This may present in the neonatal period with heart failure
due to tachycardia induced cardiomyopathy or in early childhood with
either heart failure or palpitations. It is usually incessant
tachycardia with very few periods of sinus rhythm. The rate is variable
but usually slower than AVRT with a mean of 170 -180 bpm. When slow it may
appear to be a sinus tachycardia except for the unusual p wave morphology.
It is an AV re-entry tachycardia and the underlying
mechanism is as for AVRT. It differs in
that the accessory pathway in the postero-septal position and has a very
long retrograde conduction time.

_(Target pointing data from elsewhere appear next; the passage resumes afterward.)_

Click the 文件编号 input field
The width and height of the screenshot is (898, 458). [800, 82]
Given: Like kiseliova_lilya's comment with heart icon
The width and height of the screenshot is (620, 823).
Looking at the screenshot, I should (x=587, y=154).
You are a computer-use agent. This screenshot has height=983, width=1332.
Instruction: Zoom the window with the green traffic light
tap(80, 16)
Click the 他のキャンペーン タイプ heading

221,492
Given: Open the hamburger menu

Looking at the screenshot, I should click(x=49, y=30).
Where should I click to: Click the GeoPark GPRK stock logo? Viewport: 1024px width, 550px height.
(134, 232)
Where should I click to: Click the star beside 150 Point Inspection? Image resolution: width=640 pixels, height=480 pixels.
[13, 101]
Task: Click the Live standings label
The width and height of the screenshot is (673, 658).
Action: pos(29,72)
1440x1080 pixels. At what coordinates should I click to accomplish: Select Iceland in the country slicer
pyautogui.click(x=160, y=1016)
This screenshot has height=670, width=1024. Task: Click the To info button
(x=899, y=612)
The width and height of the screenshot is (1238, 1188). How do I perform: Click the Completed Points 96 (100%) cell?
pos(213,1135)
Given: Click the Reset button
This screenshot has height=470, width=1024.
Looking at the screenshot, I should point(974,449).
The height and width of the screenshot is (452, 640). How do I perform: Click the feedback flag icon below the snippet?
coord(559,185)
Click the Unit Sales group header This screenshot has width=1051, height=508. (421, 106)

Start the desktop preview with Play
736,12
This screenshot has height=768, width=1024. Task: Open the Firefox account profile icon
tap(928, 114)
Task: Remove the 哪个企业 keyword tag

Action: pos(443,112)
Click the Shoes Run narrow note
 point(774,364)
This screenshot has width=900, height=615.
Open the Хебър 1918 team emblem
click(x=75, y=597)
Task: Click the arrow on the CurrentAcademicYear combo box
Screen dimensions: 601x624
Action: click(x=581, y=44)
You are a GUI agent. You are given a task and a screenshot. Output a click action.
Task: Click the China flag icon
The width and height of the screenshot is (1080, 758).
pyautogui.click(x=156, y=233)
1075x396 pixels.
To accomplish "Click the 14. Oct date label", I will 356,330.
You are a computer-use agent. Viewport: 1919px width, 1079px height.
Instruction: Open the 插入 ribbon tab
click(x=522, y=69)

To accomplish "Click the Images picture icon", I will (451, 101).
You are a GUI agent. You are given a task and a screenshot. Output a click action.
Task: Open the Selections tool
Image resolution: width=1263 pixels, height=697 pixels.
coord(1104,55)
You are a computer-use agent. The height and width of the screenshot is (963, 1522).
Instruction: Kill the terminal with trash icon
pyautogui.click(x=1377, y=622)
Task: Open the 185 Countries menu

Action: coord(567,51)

Antegrade conduction and hence a delta
wave are not seen.
The retrograde atrial activation is late and hence the P
waves appear prior to the next QRS complex - the RP interval is therefore
greater than the PR interval in contrast to AVRT. The 12 lead ECG pattern
is characteristic with narrow p waves, negative in II, III, aVF and
positive in V1 lying mid way between QRS complexes.
The tracing demonstrates 3 SVT beats with inverted p waves. There is a
break in tachycardia of 2 sinus beats (with normal p wave morphology) then
resumption of tachycardia.
This arrhythmia can usually be controlled with flecainide
or amioderone and reduce the rate sufficiently to reverse the
cardiomyopathy. Radiofrequency ablation is then usually undertaken when
the child is bigger although there are increasing reports of successful
radiofrequency ablation in drug resistant cases in infancy.